Open sskeirik opened 1 year ago

sskeirik commented 1 year ago

The LLVM backend, in conjunction with the tool llvm-kompile, can generate object files which contain the entire definition of an K semantics as machine object code.

These object files can then be used to link the LLVM-generated interpreters into custom C code, or any language that supports C FFIs.

However, currently, the interface that the LLVM-backend generated interpreters expose is a mixture of hard-coded and compile-time generated symbols, and there is no documentation of which sybmols are exported or best practices around, e.g., which symbols are considered part of a stable API and which symbols are considered internal and should not be explicitly linked against.

Such documentation would not only enable K developers to more easily productize K by adapting to specific client needs, it would also enable more possible uses of K in the broader community.

For those reasons, I think it is worth documenting these symbols (even if the documentation is marked experimental, as needed).

Baltoli commented 1 year ago

https://github.com/runtimeverification/llvm-backend/blob/master/bindings/c/include/kllvm-c/kllvm-c.h

There is a limited C API that we support (currently consumed by the new Haskell backend to implement concrete simplification). There are more features that one can get access to in these object files (i.e. actual concrete execution), but they're not tested or exposed via this header.

I agree that it needs documentation; there is an ongoing effort to improve the documentation of the backend in general: #621. We are also planning a blog post demonstrating how to use this part of K.

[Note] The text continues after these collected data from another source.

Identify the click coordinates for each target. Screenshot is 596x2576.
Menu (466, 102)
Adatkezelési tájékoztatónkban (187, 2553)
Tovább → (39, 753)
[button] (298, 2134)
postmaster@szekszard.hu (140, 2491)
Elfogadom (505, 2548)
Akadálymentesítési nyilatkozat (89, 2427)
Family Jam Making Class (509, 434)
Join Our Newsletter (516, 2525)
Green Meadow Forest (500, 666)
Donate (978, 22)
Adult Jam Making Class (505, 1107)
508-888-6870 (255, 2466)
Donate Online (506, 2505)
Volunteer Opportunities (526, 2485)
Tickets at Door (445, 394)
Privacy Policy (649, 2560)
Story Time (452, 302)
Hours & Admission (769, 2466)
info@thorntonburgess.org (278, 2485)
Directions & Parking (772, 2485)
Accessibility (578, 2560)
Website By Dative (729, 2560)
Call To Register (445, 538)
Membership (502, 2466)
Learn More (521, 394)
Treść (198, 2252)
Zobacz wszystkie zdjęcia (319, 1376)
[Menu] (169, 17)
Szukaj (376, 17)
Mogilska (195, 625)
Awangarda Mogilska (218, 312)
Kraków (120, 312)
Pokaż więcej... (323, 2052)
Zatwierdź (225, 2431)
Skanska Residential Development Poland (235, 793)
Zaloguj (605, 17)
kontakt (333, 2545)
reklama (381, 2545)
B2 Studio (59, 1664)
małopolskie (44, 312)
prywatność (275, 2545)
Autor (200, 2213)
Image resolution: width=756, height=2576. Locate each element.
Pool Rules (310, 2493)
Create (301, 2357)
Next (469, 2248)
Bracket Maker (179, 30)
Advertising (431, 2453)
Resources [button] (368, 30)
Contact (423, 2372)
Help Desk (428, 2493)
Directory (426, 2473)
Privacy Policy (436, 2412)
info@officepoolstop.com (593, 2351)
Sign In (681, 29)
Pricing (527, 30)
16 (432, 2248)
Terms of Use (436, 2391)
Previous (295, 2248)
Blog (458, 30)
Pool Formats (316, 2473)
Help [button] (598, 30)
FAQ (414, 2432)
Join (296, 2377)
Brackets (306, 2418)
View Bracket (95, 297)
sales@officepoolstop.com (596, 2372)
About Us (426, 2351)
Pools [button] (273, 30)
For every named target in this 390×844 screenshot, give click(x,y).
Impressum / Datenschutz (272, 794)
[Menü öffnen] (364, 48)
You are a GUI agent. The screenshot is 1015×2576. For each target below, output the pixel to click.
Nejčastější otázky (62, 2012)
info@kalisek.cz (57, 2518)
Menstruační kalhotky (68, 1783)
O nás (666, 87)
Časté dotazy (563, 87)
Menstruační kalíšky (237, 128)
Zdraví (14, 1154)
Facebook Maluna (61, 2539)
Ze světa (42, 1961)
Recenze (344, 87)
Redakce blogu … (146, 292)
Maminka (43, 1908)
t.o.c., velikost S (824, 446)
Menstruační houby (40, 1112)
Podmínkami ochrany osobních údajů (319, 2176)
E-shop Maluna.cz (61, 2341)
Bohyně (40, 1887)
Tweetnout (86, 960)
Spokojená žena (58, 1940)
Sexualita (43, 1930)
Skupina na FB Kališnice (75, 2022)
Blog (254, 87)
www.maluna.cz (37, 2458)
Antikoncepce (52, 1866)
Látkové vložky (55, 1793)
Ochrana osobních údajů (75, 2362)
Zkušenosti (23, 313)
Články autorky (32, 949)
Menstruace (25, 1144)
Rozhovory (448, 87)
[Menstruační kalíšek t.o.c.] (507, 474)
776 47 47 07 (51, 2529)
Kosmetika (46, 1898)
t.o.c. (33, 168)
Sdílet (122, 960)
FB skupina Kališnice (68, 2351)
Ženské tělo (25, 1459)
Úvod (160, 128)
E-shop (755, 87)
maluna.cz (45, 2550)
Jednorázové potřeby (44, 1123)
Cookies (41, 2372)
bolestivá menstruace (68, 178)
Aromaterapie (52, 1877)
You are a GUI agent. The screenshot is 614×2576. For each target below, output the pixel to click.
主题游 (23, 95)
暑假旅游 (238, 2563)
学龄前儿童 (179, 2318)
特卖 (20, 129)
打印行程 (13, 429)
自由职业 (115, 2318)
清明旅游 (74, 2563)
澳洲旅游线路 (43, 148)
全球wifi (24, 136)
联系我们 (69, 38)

sskeirik commented 1 year ago

As part of this issue, I realized that I didn't understand the architecture of the LLVM backend --- and some care is needed in this matter because of the possibility of link time failures.

After reviewing all of the steps, it seems that we have the following situation:

  1. the LLVM backend itself is compiled, including all of its various components:

    • the Java/Scala decision tree generator that produces the dt_*.yaml files
    • all of the LLVM-backend native tools are built including
      • llvm-kompile-codegen - takes kore file and dt_*.yaml files and produces object file containing semantics implementation (excluding hooked functions)
      • kprint - takes kore term and definition.kore file and pretty prints the kore term
    • the LLVM-backend interpreter runtime libraries are compiled into static library archives
  2. kompile is invoked which does the following:

    • frontend takes K file, does analysis/error checking/etc. and produces definition.kore
    • backend uses the above info to produce the decision tree directory
    • backend invokes llvm-compile-codegen binary which takes definition.kore (for symbols) and decision tree directory (for rules) and compiles semantics implementation into an object file (minus hooked functions)
    • backend invokes opt binary (from LLVM project) to optimize semantics object file
    • backend invokes clang to link object file generated in previous step with runtime library archives (for hooked function definitions) compiled with the LLVM backend itself (and possibly with any user-provided C code/object files)

Is the picture I have painted above accurate? This would be helpful to iron out both for the blog post and for our internal documentation.

Baltoli commented 1 year ago

Is the picture I have painted above accurate?

Yes, that's a very good summary of the backend architecture - thanks @sskeirik!

Baltoli commented 1 year ago

Initial documentation here: https://github.com/runtimeverification/llvm-backend/pull/707

Still plenty more to write + clean up the runtime API header.